WNMU Board of Regents Raises Tuition and Fees, Adds Textbook Program

© Western New Mexico University

The Western New Mexico University Board of Regents raised tuition by 8% and approved a 12% increase to student fees, also adding a $25 per credit hour textbook fee during their meeting Wednesday afternoon.

The board also voted to permit the purchase of former St. Mary’s Church and Academy on Alabama Street in order to improve access to the acreage where the university plans to build a new early childhood center and “possibly a charter school,” according to WNMU President, Dr. Joseph Shepard.

Members approved a change to the scope of the Deming Learning Center Infrastructure Project as well, citing a rise in construction costs. The board approved the third quarter financial actions report, a formality declaring that WNMU does not have any financial concerns at this point in the fiscal year.

In his university president’s report, Dr. Shepard noted that the prospect of reaching his goal of increasing enrollment to 4,000 students by fall 2022 — dubbed 4k — was “doubtful” but that fall applications are up 119%. “We are on track to have the highest number of applicants this university has ever had,” he said.

Presenting the 8% tuition hike for resident undergraduate and graduate students and for parttime non-resident students, Dr. Shepard listed the gaps in the university’s state funding. “When we got funded on the 7% compensation raise, we only got 80%. That shortfall equals about $500,000. The education retirement board also mandates that we contribute 2% toward the benefits. We only get funded for 1%. That’s not even mentioning factoring in inflation, which gets magnified,” he said. “I’m conscious of what that means for a small institution. This conversation is about the revenue associated with a budget.” A detailed chart outlining the exact tuition cost per credit hour is available here.

Before the members of the board voted unanimously in support of the tuition increase, which caps the cost for students taking more than 18 credit hours at the rate of just 18 credit hours, Vice President for Business Affairs Kelley Riddle said, “This will result in about a $1.8 million increase in tuition revenue.”

Regent Dr. Daniel H. Lopez expressed concern for students and families, saying, “The reason I support the increase is because if you don’t have enough money, you can’t have a quality university. There’s no other way to fill that gap.”

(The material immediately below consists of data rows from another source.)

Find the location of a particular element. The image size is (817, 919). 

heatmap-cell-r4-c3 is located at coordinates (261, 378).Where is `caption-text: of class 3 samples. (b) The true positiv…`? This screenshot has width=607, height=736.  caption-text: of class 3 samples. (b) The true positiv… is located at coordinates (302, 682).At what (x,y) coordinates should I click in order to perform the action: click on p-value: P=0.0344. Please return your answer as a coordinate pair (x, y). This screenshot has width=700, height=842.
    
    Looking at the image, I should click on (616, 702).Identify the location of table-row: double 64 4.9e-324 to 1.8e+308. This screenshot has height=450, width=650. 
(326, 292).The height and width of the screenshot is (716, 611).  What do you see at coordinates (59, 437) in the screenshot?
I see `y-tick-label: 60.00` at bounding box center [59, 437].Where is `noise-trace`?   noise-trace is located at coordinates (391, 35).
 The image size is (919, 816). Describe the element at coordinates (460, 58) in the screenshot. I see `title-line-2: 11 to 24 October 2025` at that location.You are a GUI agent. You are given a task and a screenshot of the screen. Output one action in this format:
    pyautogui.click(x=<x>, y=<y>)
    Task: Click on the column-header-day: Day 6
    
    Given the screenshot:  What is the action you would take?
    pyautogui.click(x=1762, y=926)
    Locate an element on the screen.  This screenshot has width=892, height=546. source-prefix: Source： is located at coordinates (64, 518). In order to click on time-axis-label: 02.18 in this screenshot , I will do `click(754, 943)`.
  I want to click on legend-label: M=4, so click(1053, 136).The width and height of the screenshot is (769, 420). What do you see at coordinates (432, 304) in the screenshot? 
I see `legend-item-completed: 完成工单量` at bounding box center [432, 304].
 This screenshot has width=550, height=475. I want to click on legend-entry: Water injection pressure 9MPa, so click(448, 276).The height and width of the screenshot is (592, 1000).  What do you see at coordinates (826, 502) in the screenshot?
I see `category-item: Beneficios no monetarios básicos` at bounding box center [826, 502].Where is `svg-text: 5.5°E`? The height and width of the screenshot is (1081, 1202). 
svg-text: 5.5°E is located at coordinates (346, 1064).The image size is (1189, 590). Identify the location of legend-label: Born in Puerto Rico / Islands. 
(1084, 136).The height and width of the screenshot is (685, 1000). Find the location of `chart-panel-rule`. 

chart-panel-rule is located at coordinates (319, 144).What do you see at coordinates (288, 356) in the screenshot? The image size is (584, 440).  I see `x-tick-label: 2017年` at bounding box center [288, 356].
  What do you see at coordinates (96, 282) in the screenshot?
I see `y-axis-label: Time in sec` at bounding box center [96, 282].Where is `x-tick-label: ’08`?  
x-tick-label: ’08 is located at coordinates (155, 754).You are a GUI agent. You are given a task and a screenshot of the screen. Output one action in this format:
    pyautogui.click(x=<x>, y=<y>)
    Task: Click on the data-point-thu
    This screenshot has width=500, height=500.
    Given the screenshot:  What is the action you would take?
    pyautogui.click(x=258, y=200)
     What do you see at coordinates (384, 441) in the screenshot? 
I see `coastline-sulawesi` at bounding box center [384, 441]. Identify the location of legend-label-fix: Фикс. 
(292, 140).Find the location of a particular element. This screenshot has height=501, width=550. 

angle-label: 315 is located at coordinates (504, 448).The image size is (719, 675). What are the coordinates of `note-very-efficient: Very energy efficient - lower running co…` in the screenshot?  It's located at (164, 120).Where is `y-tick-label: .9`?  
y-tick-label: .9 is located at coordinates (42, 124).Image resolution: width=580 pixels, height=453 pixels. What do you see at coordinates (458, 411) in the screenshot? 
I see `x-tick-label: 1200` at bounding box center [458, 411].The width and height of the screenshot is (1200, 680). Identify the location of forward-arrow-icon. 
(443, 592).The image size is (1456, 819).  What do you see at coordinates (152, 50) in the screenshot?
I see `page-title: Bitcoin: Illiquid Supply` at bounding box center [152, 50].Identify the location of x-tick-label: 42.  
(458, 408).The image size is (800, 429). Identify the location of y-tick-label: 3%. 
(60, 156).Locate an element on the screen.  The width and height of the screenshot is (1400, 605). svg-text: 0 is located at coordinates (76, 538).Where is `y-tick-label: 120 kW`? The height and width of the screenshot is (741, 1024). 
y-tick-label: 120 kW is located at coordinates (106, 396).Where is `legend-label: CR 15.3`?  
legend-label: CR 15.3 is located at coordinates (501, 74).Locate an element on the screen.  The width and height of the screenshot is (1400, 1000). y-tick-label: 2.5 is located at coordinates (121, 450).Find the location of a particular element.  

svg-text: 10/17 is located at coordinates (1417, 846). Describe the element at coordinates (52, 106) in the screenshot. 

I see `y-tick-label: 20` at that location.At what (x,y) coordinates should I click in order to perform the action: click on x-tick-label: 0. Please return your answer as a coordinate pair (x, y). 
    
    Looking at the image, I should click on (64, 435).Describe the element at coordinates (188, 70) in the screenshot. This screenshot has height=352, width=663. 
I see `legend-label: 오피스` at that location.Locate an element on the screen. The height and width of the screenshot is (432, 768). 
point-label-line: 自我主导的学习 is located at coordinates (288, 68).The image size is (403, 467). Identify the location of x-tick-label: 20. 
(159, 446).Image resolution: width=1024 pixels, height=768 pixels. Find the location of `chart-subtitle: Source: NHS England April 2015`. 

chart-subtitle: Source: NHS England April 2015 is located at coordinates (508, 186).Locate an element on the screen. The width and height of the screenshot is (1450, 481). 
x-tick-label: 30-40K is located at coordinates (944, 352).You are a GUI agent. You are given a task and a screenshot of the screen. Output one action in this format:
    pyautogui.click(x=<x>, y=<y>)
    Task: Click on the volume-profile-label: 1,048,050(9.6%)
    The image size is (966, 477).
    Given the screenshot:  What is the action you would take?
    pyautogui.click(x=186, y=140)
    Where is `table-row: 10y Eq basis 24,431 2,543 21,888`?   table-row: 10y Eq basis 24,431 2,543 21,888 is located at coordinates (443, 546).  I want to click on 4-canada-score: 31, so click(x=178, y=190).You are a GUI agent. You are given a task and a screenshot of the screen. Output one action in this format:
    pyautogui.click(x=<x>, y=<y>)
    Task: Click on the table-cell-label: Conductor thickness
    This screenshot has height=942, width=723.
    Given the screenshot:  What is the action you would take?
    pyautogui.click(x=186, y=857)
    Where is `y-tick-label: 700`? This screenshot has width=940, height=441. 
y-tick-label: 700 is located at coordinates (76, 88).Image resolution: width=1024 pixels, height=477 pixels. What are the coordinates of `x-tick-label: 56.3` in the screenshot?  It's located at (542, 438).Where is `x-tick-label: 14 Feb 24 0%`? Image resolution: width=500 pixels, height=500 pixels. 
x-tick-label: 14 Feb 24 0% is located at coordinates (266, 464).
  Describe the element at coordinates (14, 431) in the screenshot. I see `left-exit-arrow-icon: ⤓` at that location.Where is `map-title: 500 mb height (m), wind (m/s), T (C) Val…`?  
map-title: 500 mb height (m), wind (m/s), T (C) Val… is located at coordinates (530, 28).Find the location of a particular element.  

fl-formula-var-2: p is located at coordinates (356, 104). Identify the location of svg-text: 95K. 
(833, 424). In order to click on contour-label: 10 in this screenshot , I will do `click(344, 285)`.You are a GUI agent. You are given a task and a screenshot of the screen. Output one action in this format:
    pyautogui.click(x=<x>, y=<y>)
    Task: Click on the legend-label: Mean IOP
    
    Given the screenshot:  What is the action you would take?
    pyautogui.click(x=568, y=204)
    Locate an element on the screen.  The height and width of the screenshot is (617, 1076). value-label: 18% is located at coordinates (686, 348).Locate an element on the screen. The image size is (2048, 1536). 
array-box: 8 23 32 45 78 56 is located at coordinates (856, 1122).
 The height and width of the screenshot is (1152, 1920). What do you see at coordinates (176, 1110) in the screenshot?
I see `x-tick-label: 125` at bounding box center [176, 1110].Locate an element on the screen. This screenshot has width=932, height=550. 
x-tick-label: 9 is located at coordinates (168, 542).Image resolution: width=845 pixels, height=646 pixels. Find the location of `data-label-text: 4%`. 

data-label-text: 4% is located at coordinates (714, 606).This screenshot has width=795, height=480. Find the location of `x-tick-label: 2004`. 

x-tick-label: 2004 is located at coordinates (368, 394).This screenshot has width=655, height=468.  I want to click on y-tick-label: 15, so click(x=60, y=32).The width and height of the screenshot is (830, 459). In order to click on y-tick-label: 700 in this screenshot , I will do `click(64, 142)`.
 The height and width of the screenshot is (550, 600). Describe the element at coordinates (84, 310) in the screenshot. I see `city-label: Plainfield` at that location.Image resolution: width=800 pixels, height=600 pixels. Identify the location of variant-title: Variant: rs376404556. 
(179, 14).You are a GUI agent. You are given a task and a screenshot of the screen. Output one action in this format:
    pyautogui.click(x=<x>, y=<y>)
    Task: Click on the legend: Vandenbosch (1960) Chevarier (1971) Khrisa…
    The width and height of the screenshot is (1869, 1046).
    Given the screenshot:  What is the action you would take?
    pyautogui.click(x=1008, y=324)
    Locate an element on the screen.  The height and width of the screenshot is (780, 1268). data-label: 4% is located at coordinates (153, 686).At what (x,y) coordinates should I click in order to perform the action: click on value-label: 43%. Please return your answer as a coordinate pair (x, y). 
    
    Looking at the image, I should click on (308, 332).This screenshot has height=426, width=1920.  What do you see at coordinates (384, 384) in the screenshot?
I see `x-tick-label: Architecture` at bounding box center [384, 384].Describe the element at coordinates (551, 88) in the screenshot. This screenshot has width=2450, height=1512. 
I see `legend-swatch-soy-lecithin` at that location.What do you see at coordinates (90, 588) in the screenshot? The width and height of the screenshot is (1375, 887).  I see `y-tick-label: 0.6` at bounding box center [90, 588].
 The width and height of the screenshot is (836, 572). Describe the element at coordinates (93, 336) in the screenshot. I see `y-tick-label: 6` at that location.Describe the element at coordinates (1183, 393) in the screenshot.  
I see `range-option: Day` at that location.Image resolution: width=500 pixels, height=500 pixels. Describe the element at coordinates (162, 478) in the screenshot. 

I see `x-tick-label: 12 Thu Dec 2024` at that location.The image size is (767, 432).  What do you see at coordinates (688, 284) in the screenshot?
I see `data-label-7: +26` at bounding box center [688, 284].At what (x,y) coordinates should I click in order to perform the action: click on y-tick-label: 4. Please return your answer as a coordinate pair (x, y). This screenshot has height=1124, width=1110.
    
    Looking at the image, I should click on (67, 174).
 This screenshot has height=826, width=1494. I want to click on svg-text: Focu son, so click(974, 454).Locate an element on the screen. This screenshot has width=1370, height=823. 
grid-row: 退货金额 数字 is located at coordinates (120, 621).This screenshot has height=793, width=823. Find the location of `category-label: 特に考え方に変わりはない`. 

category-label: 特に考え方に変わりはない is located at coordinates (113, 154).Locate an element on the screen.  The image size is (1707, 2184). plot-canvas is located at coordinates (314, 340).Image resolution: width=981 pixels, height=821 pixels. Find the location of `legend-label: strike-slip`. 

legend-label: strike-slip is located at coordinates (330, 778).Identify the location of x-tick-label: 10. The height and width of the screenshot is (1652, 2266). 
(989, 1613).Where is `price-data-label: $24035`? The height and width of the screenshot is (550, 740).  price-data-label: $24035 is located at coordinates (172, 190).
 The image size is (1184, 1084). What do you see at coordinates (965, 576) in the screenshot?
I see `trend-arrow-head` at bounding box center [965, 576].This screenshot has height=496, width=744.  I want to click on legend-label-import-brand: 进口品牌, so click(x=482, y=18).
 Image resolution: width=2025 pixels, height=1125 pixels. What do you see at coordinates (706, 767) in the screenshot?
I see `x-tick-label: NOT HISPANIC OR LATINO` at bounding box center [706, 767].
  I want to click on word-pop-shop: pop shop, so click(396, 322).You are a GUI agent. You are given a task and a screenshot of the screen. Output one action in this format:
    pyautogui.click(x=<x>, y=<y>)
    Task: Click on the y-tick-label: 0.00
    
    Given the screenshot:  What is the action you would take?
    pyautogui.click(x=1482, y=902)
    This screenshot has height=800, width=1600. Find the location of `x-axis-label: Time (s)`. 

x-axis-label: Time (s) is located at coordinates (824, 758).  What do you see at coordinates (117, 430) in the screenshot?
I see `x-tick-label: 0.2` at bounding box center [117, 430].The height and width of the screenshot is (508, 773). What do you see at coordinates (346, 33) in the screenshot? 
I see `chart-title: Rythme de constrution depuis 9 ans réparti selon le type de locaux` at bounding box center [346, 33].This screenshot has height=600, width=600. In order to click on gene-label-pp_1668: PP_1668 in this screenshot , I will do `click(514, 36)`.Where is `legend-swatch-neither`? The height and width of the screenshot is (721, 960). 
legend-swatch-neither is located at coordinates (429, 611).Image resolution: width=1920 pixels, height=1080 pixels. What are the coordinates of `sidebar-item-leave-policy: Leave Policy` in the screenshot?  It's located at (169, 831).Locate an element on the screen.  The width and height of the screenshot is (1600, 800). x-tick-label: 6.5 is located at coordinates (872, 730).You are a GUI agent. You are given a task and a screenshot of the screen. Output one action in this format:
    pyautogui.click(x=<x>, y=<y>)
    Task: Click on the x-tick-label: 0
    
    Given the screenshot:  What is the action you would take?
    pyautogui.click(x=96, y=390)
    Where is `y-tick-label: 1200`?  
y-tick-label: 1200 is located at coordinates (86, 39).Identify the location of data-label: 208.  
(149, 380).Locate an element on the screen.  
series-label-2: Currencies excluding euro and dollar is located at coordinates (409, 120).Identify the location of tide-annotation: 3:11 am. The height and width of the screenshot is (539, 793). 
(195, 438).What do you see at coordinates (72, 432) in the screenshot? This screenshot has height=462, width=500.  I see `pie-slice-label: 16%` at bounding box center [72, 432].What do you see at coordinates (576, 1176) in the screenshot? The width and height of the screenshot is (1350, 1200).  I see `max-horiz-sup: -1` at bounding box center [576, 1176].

Associated Students of WNMU President Richard Mubanga presented the proposed schedule of 2022-23 student fees totaling $55.50 per credit hour, which is $6.10 more than the 2021-2022 academic year.

Requesting the board’s approval of a new $25 per credit hour administrative fee, which rolls textbook costs into tuition and fees, Dr. Shepard said, “If an average student takes five courses and each textbook costs a hundred bucks. that would be $500. If this fee passed at $25 for the same 15 credit hours, I’ve just saved $125 from what I’ve been paying.”

Regent Chair Dr. Mary Hotvedt, who is a former adjunct professor with WNMU, said, “Student success depends on having the text from the beginning.”
Discussing revisions to the capital project transmittal for the Deming Learning Center, Riddle assured members of the board that, with the new plan, WNMU would be able to fully fund the proposed building and suggested that the upcoming GO Bond, if it passes, would support the overall completion the project. “The original scope was a 14,000 square foot structure. We’ve cut that down to almost 8,600,” she said.

Before the meeting adjourned, Dr. Shepard announced that the university plans on holding a commencement ceremony for the graduating Zambian students in their home country. “We’re going to have a wonderful ceremony in Zambia,” said Dr. Hotvedt, who is the Regent Chair and has familiarity with Zambia.

The WNMU board of regents scheduled its next meeting, which will focus on the fiscal year 2022-23 budget, for Thursday, April 28. A recording of this week’s meeting is posted here.